Travel

Notes from the streets

Artists paint a container at the annual city festival in Malmö, Sweden. Photo: Getty Images  

Given the closed borders across countries in Europe, travel has come to a standstill. However, this unofficial travel ban has led me to explore my surroundings more closely. One way to do so for me has been to walk the streets scouting for hidden gems. Usually I walk early in the frigid Swedish winter mornings when the streets are empty and the sun is still a rumour. It’s only during these hours can I catch the sights that go unnoticed in the daytime disorder.

Doing so led me to discover the street art of Malmö, the city where I live. It turns out that Malmö is one of the cities in Sweden that has the largest amount of street art, so much so that one can compare it to the street art capitals of the world such as New York, London, and Berlin. Look closely and you’ll find it everywhere in the city — covering full walls of residential buildings, the orphan streets of parking slots, and slotted in hidden corners. Some of it is painted over and over again, while a few have stayed there for many years, preserved by the city’s tourism industry.

Big-bellied troll

While I walked the streets of Malmö, I stumbled across ‘The Troll’, which is an eight-storey high graffiti of a big-bellied troll done by an Australian artist who goes by the name of ‘Smug One’. Just across ‘The Troll’ is yet another full-storied piece of a couple kissing, and this pop-art mural is rendered by a London-based street artist working under the alter-ego ‘D*Face’.

One standout piece is located in the old part of the city and depicts a girl opening a book that has octopus tentacles emerging from the pages. This fantasy piece is by a Polish artist, Natalia Rake. My favourite one, the one that I see on most days, is located on a pub-punctuated street, and is a mural by a Columbian artist, ‘Stink Fish’, which depicts faces of aboriginal kids amidst an explosion of colour. His other work was apparently painted over by mistake by a cleaning company, which mistook it for careless graffiti.

I was intrigued as to why so many international artists had decided to come to Malmö to do graffiti art.

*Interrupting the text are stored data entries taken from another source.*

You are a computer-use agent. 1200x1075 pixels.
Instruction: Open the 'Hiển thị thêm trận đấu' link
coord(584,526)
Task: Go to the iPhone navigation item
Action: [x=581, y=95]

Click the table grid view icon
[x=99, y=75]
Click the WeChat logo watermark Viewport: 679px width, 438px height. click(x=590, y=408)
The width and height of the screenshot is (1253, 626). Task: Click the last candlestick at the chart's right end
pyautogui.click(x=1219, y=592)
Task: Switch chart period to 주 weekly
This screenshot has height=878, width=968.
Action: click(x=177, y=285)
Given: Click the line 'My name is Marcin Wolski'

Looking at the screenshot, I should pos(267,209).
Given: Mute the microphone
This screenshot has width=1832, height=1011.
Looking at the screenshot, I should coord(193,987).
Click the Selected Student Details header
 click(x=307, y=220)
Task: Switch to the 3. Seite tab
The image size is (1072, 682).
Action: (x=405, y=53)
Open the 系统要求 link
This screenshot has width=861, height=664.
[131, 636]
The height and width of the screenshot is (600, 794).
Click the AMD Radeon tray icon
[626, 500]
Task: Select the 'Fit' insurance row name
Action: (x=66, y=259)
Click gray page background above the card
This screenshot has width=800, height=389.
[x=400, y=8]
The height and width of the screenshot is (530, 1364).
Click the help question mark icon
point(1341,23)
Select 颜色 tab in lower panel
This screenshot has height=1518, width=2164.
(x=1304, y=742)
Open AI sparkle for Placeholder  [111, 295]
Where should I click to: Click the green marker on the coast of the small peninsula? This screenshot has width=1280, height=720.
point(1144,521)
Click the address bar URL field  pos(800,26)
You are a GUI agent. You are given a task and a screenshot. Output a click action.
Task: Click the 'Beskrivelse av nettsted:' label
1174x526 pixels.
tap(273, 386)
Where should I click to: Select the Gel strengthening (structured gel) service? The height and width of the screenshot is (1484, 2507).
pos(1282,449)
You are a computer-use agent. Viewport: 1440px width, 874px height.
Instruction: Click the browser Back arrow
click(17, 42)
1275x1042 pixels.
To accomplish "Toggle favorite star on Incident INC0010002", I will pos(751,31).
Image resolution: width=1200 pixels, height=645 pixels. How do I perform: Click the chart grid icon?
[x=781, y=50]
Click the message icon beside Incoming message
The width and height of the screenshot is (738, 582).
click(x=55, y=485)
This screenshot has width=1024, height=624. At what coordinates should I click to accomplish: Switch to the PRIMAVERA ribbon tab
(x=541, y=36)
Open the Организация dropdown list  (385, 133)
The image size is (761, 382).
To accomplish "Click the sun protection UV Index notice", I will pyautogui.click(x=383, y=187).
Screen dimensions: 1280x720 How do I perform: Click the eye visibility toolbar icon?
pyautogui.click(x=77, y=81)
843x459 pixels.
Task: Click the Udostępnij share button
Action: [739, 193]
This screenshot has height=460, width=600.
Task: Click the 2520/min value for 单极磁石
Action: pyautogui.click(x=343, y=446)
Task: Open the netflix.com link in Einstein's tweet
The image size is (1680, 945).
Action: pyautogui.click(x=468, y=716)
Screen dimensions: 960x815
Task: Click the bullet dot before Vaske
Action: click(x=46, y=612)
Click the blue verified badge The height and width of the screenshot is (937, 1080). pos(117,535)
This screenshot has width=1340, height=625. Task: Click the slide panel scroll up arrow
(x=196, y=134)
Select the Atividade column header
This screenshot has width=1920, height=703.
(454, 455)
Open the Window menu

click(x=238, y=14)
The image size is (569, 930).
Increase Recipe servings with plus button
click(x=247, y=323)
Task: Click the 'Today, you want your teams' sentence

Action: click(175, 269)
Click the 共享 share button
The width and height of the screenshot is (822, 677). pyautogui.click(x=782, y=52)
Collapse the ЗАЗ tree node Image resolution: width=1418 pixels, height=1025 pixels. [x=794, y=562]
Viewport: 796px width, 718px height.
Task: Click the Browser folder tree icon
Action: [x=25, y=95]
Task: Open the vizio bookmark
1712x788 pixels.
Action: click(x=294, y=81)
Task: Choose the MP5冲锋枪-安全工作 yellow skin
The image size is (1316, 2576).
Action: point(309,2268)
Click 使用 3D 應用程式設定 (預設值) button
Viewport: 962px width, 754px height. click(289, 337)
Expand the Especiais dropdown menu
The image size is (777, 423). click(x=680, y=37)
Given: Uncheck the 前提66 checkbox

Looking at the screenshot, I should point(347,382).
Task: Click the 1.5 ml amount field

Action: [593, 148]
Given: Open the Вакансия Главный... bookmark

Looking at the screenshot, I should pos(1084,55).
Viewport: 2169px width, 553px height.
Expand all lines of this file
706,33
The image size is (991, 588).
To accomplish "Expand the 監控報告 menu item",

It turns out that Malmö organised a large-scale street art festival, the first ever in Sweden, in 2014. As part of the programme, the city invited 15 street artists. Art has the power to inspire, they say, and here is one city that has taken a commendable step to bring this form of art to the mainstream and legitimise what once used to be considered counter-culture art.

‘Legal’ walls

Not that such festivals are a one-time activity. Turns out Malmö has reserved specific walls as ‘legal’ graffiti walls for street artists. I pass one such wall during my daily morning explorations, and find it covered with graffiti commentaries on global politics, from U.S. presidential elections to the situation in Gaza. However, given that there are many artists using these walls, the pieces don’t last long and get painted over within 48 hours.

They say that you learn a lot by travelling. However, we have equated travelling with travelling far, whereas, travel could very well mean stepping out and exploring our surroundings. This is at least the discovery I made during these times. And I discovered a form of art that I had not paid much attention to earlier.

The adrenaline rush-seeking travel writer lives in Malmö, Sweden.